▶ Dataset extract
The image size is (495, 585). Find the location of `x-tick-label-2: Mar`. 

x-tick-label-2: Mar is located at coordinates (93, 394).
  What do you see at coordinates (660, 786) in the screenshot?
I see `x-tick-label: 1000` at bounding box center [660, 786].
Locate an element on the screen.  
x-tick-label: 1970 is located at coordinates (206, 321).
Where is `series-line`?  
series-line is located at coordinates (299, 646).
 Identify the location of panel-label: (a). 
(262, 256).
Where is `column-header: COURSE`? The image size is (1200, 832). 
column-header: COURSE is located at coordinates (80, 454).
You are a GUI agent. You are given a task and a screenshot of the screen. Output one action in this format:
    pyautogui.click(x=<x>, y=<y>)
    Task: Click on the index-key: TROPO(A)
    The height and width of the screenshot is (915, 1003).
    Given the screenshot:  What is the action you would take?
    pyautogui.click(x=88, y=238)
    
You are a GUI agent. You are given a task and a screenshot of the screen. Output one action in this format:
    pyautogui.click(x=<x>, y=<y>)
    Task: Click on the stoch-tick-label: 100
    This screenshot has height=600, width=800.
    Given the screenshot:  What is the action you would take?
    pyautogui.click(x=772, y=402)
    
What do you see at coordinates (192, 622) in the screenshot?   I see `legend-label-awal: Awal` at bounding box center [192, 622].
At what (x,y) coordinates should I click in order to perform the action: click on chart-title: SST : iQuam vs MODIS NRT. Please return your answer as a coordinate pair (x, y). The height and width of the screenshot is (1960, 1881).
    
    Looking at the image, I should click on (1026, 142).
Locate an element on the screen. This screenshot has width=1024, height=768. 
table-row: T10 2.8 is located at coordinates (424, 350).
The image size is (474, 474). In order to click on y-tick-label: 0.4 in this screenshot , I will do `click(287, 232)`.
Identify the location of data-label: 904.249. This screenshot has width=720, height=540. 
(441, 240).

▶ What to do
Rewrite the listing above, switching every "image size" to "frame size" and leaving everything else as it is.

▶ Answer below
The frame size is (495, 585). Find the location of `x-tick-label-2: Mar`. 

x-tick-label-2: Mar is located at coordinates (93, 394).
  What do you see at coordinates (660, 786) in the screenshot?
I see `x-tick-label: 1000` at bounding box center [660, 786].
Locate an element on the screen.  
x-tick-label: 1970 is located at coordinates (206, 321).
Where is `series-line`?  
series-line is located at coordinates (299, 646).
 Identify the location of panel-label: (a). 
(262, 256).
Where is `column-header: COURSE`? The frame size is (1200, 832). 
column-header: COURSE is located at coordinates (80, 454).
You are a GUI agent. You are given a task and a screenshot of the screen. Output one action in this format:
    pyautogui.click(x=<x>, y=<y>)
    Task: Click on the index-key: TROPO(A)
    The height and width of the screenshot is (915, 1003).
    Given the screenshot:  What is the action you would take?
    pyautogui.click(x=88, y=238)
    
You are a GUI agent. You are given a task and a screenshot of the screen. Output one action in this format:
    pyautogui.click(x=<x>, y=<y>)
    Task: Click on the stoch-tick-label: 100
    This screenshot has height=600, width=800.
    Given the screenshot:  What is the action you would take?
    pyautogui.click(x=772, y=402)
    
What do you see at coordinates (192, 622) in the screenshot?   I see `legend-label-awal: Awal` at bounding box center [192, 622].
At what (x,y) coordinates should I click in order to perform the action: click on chart-title: SST : iQuam vs MODIS NRT. Please return your answer as a coordinate pair (x, y). The height and width of the screenshot is (1960, 1881).
    
    Looking at the image, I should click on (1026, 142).
Locate an element on the screen. This screenshot has width=1024, height=768. 
table-row: T10 2.8 is located at coordinates (424, 350).
The frame size is (474, 474). In order to click on y-tick-label: 0.4 in this screenshot , I will do `click(287, 232)`.
Identify the location of data-label: 904.249. This screenshot has width=720, height=540. 
(441, 240).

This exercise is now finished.